#### Description of the task
As you work through the listing below, copy each line exactly and drop the images.
*****
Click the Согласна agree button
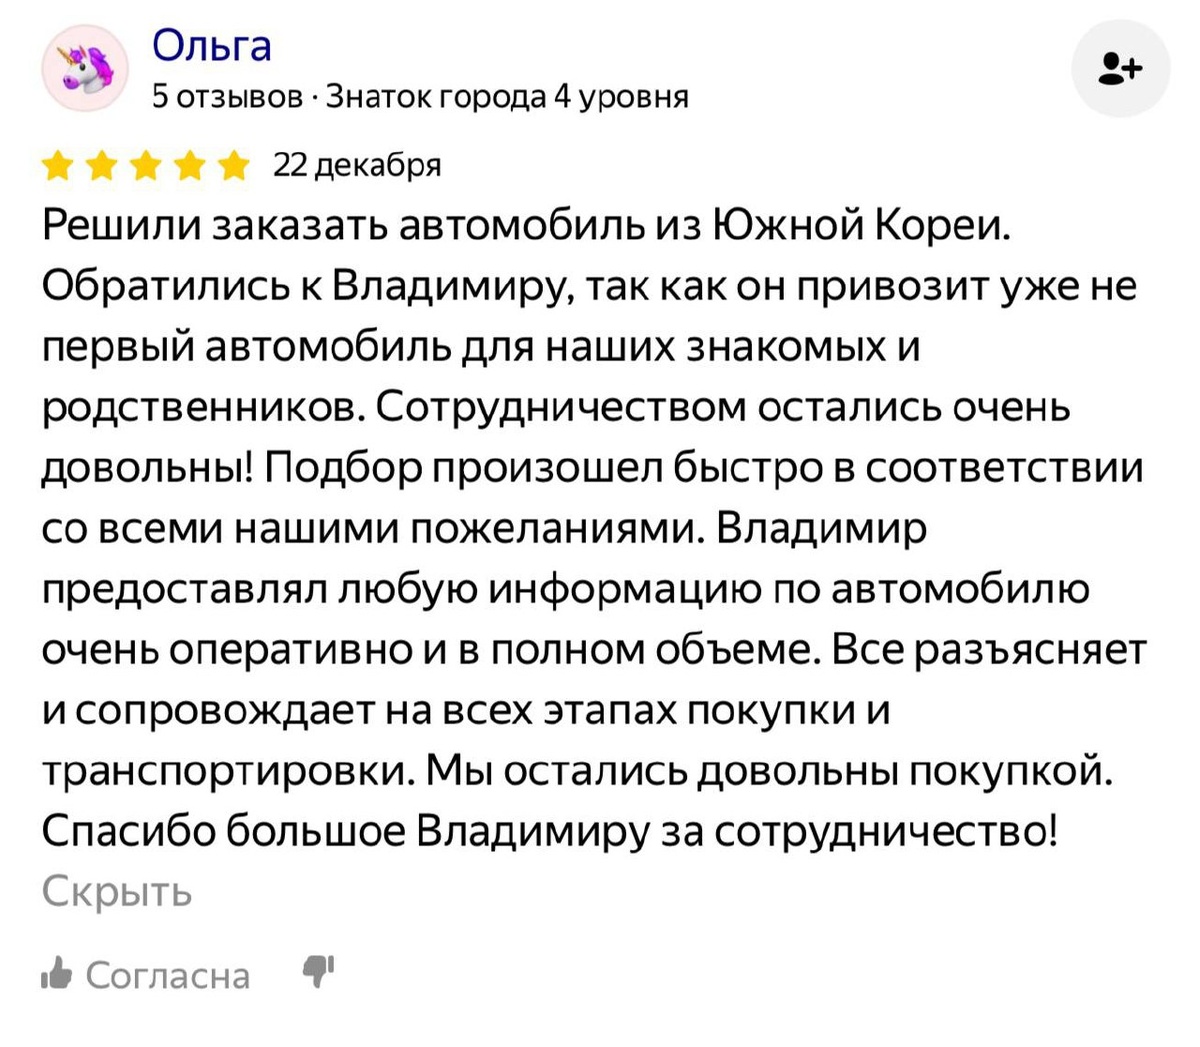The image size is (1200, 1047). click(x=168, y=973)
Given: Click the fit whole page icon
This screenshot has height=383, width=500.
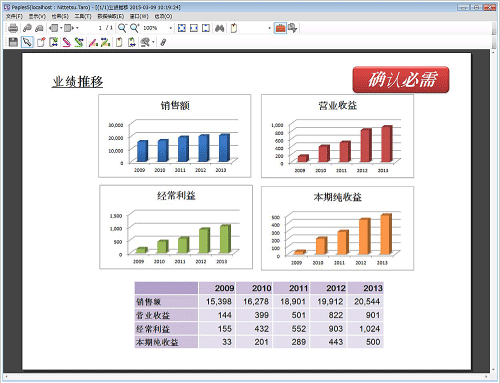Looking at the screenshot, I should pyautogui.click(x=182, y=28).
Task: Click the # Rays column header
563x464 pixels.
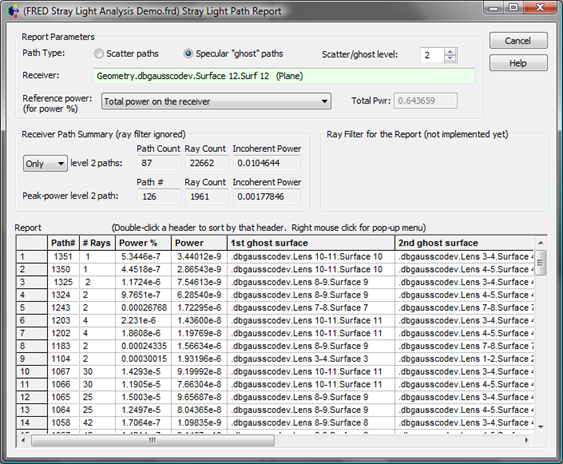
*****
#### Expected output
Click the Согласна agree button
The image size is (1200, 1047). click(x=168, y=973)
Given: Click the fit whole page icon
This screenshot has height=383, width=500.
Looking at the screenshot, I should pyautogui.click(x=182, y=28).
Task: Click the # Rays column header
563x464 pixels.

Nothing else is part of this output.